The economic mood in Alabama these days is looking up. Unemployment in the state, at 2.8%, is just a notch above its 50-year low, and the latest reading shows the state economy grew at an annualized rate of 3.4% in the second quarter, the 14th-fastest rate of growth of all 50 U.S. states.
And yet, few would consider Alabama’s to be a thriving economy. Quite the opposite. On a per-capita basis, Alabama’s economic output in 2023 was just US$58,775, near the bottom of the list. Only Arkansas, West Virginia and Mississippi—all also in the U.S. south—fared worse.
Which helps explain the panic north of the border about Canada’s atrociously weak living standards and productivity. When the per-capita GDP of the provinces are adjusted for purchasing power, or what a dollar will buy you in each country, Ontario is virtually indistinguishable from Alabama, based on an analysis of state and provincial economic data by Trevor Tombe, a professor of economics at the University of Calgary. Quebec, Manitoba and the Maritime provinces were all even lower.

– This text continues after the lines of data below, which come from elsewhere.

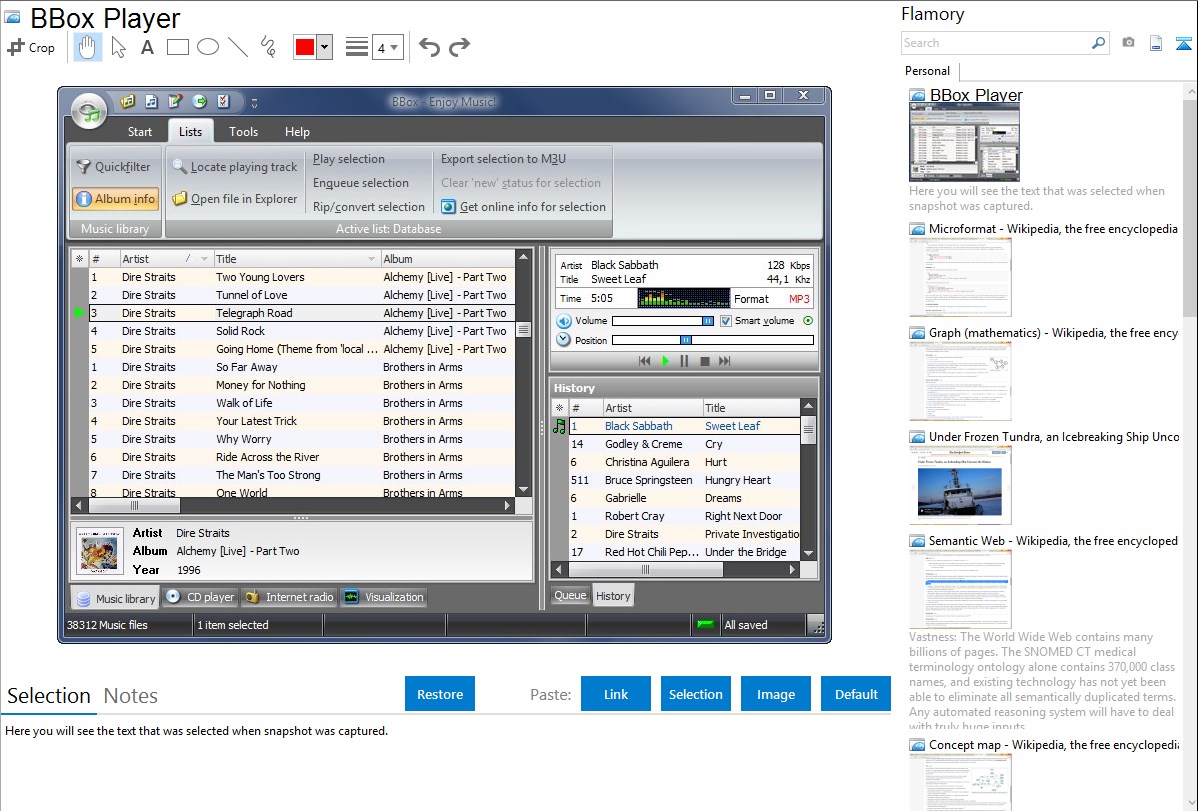
Task: Click the undo arrow icon
Action: [x=429, y=47]
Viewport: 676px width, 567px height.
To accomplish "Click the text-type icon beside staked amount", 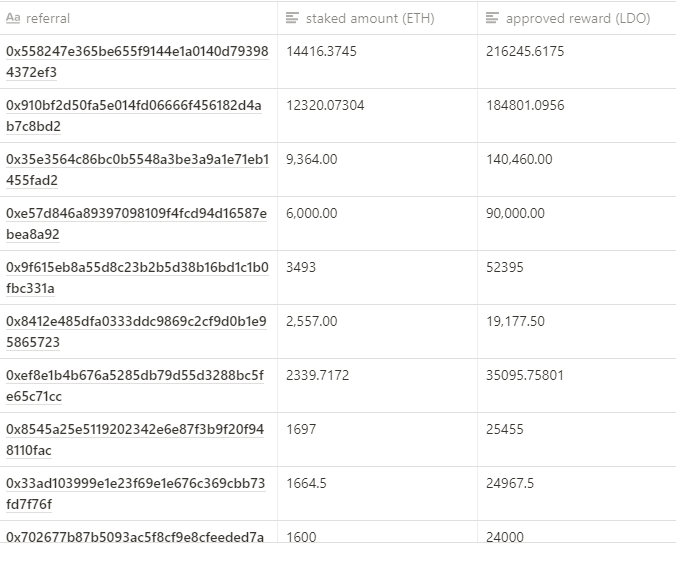I will 292,18.
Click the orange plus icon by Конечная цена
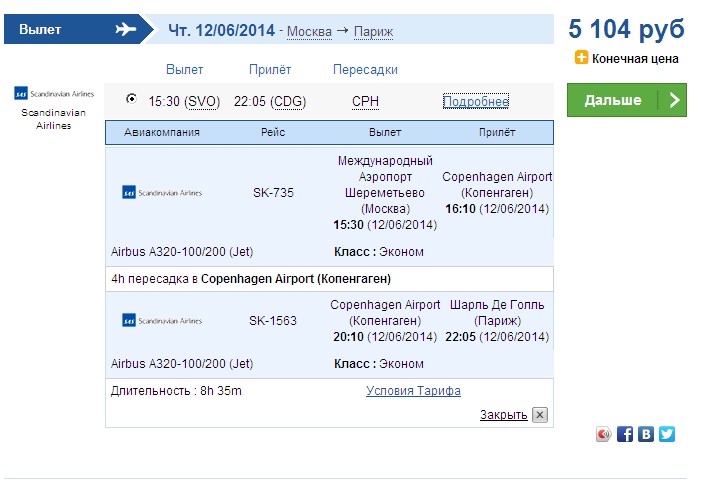The width and height of the screenshot is (717, 484). 581,58
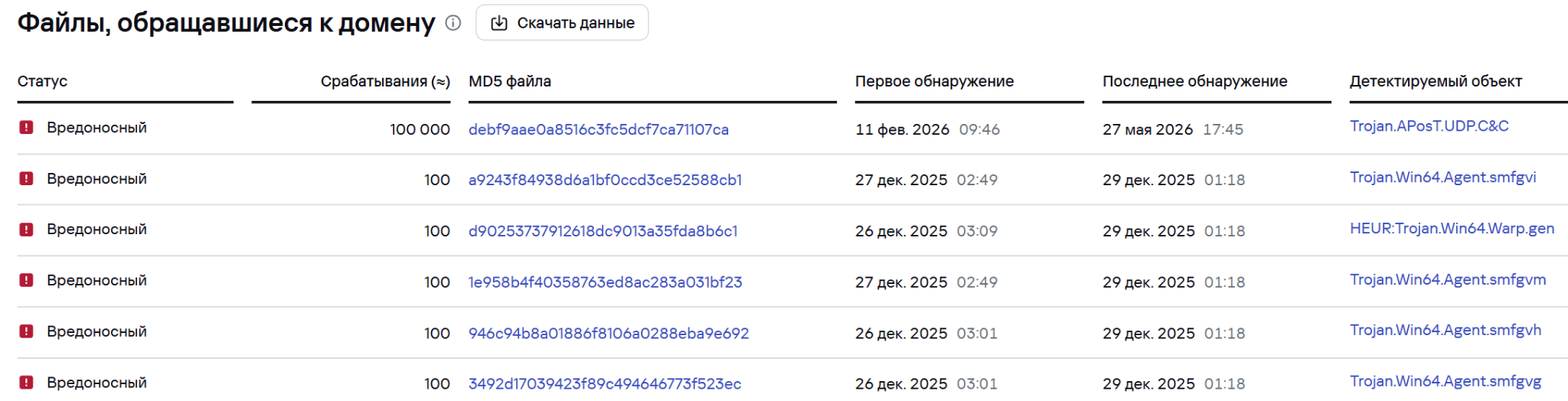Open Trojan.APosT.UDP.C&C detection link

(x=1429, y=126)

It’s not just that Canadian provinces lag well behind the states but that the U.S. is pulling ahead faster. Based on Tombe’s analysis, real GDP per capita was 43% higher in the U.S. than in Canada, and this year he estimates the prosperity gap will widen to an unprecedented 50%. That gap has been widening since the 1980s, when it stood at around 10%, but the gulf has expanded significantly over the past decade, doubling since 2014, reflecting weak private-sector investment, and an economy that’s increasingly dependent on government spending and immigration to juice the numbers.